Throughout Cuba’s history as an independent nation, the Cubans
simultaneously have viewed the United States as an economic driver of
the Cuban economy, and as a threat to Cuban political autonomy. The Americans have looked at Cuba as a potential strategic threat.
This imbalance made U.S. domination of Cuba inevitable. Cuban leaders
in the first half of the 20th century accepted domination in return for
prosperity. But there were those who argued that the island’s
prosperity was unequally distributed, and the loss of autonomy too
damaging to accept. Castro led the latter group to success in the 1959
revolution against U.S.-supported Cuban President Fulgencio Batista.
The anti-Castro emigres who fled to the United States and established
an influential community of anti-Castro sentiment had been part of the
elite who prospered from Cuba’s high level of dependence on the United
States.
Cuban history has been characterized by an oscillation of views
about the United States, with Cubans both wanting what it had to offer
and seeking foreign powers — the Spanish, the British the Soviets — to
counterbalance the Americans. But the counterbalance either never
materialized (in the case of the British) or, when it did, it was as
suffocating as the Americans (in the case of the Soviets). In the end,
Cuba probably would have preferred to be located somewhere not of
strategic interest to the United States.
The U.S. obsession with Cuba does not manifest itself continuously;
it appears only when a potentially hostile major power allies itself
with Cuba and bases itself there. Cuba by itself can never pose a
threat to the United States. Absent a foreign power, the United States
is never indifferent to Cuba, but is much less sensitive. Therefore,
after the end of the Cold War and the Soviet collapse, Cuba became a
minor issue for the United States — and political considerations took
precedence over geopolitical issues. Florida’s electoral votes were
more important than Cuba, and the status quo was left untouched.
Cuba has become a bit more important
to the United States in the wake of the August 2008 Russo-Georgian war.
In response to that conflict, the Americans sent warships into the
Black Sea. The Russians responded by sending warships and strategic bombers into the Caribbean. High-profile Russian delegations have held talks with Cuba
since then, increasing tensions. But these tensions are a tiny fraction
of what they once were. Russia is in no way a strategic threat to
American shipping in the Gulf of Mexico, nor is it going to be any time
soon, due to Russia’s limited ability to wield substantive power in
such a distant theater.
But Cuba is always an underlying concern to the United States. This
concern can subside, but it cannot go away. Thus, from the American
point of view, Russian probes are a reminder that Cuba remains a
potential threat. Advocates of easing the embargo say it will help
liberalize Cuba, just as trade relations liberalized Russia. The Cuban
leadership shares this view and will therefore be very careful about how any liberalization is worked out. The Cubans must be thoroughly convinced of the benefits of increased engagement with the United States in order for Havana to sacrifice its ability to blame Washington for all of its economic problems.
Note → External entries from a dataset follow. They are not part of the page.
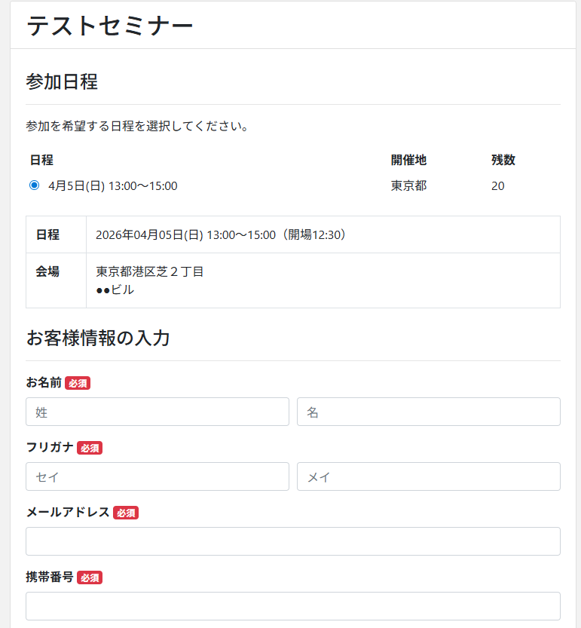Focus the 名 first name field
Viewport: 581px width, 628px height.
point(428,412)
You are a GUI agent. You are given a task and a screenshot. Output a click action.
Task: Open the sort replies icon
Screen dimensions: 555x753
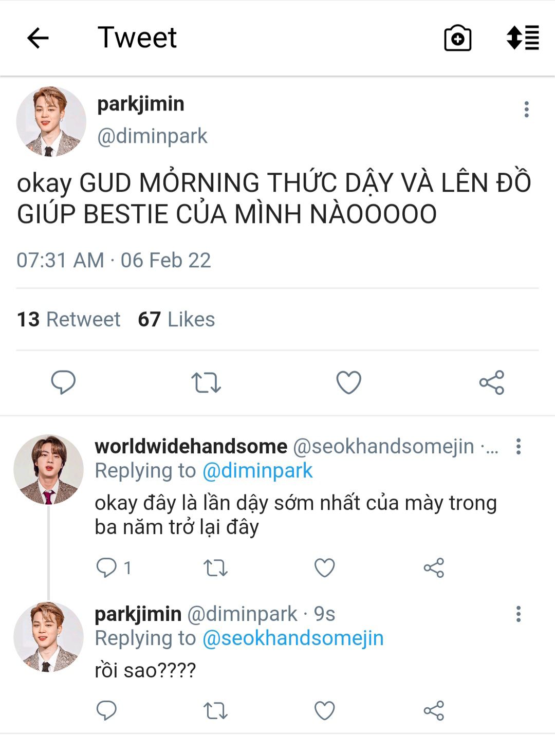coord(523,38)
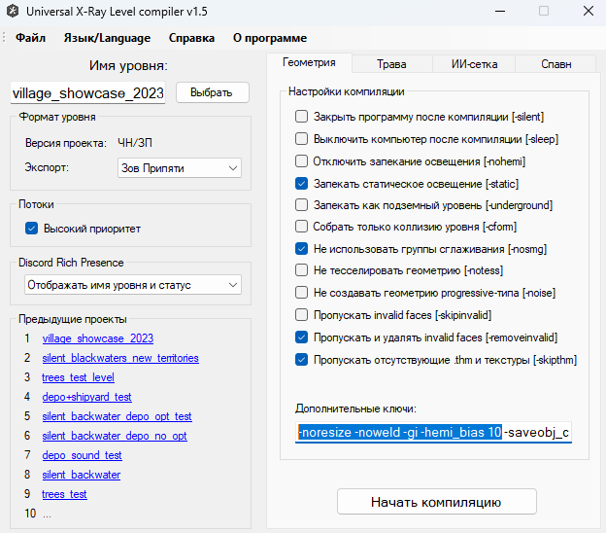Viewport: 606px width, 533px height.
Task: Open the Язык/Language menu
Action: click(x=107, y=38)
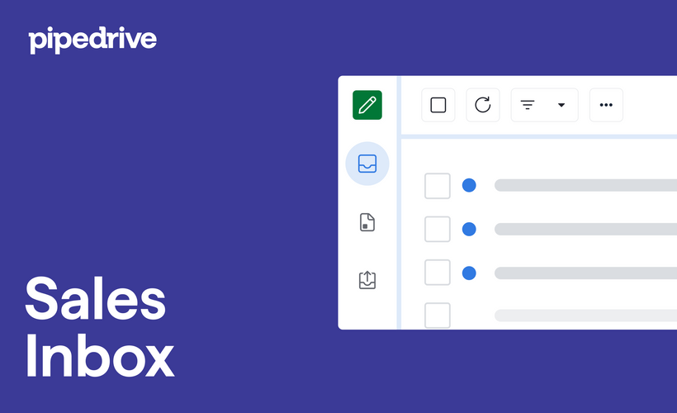Open the highlighted inbox tray icon

[367, 164]
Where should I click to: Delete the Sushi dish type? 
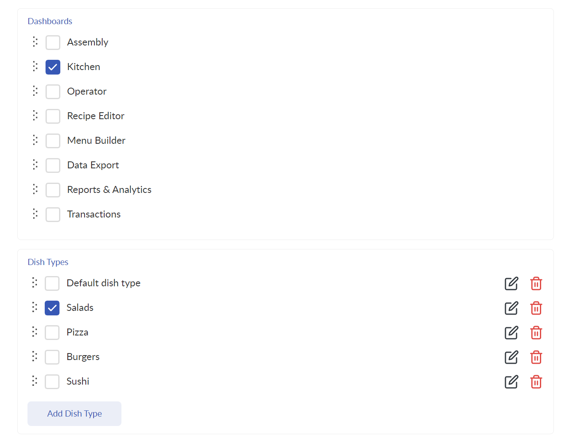[x=536, y=382]
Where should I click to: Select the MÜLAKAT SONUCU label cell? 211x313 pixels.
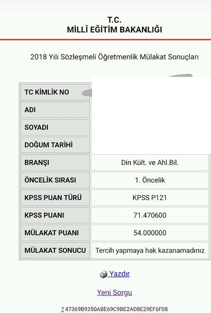(x=55, y=250)
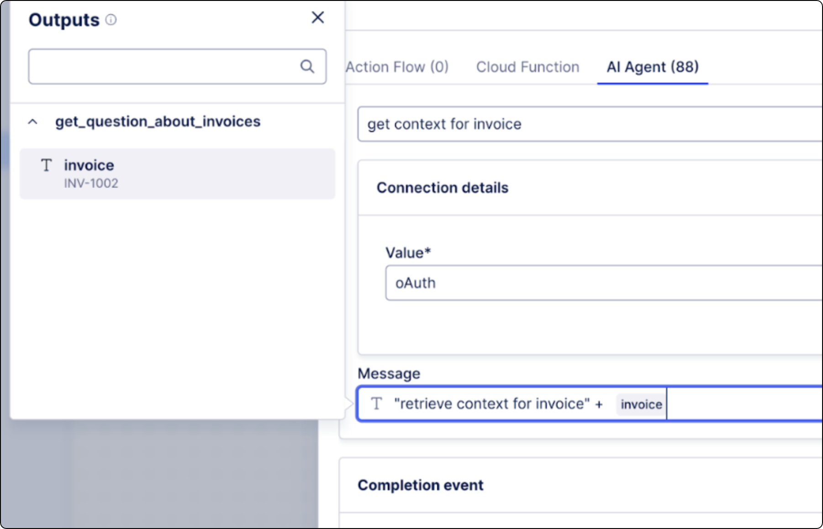Click the 'get context for invoice' name field
Screen dimensions: 823x529
tap(589, 124)
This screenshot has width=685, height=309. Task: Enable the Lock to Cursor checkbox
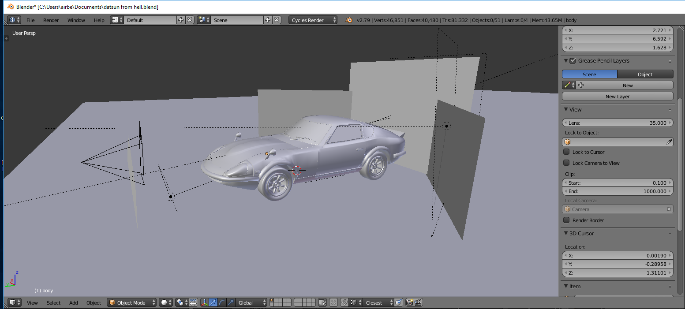(566, 152)
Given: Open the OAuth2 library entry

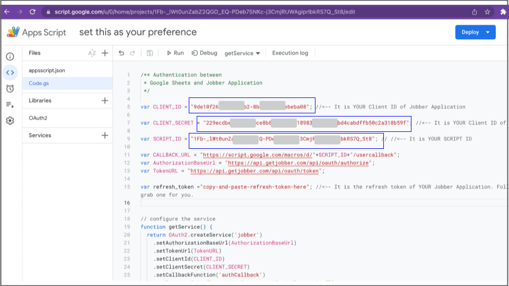Looking at the screenshot, I should (38, 118).

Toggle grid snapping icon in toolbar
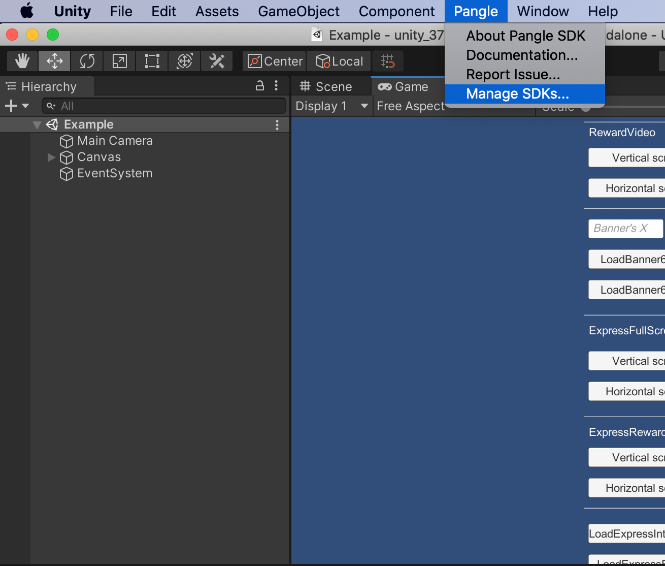(x=388, y=61)
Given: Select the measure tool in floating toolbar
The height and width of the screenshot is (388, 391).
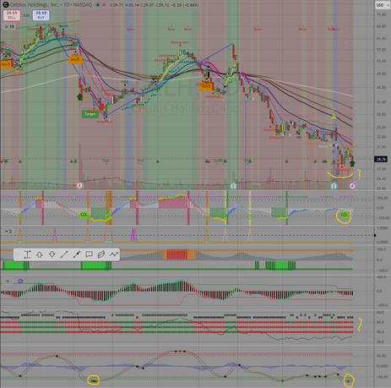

If Cuba opens too much to the United States, the Cuban regime might
fall. In the end, it might be the Cubans who shy away from an end to
the embargo. The Americans have little to lose either way.
But that is all politics. The important thing to understand about
Cuba is the historic U.S. obsession with the island, and why the Cubans
have never been able to find their balance with the United States. The
answer lies in geopolitics. The politics in play now are simply the
bubble on the surface of much deeper forces.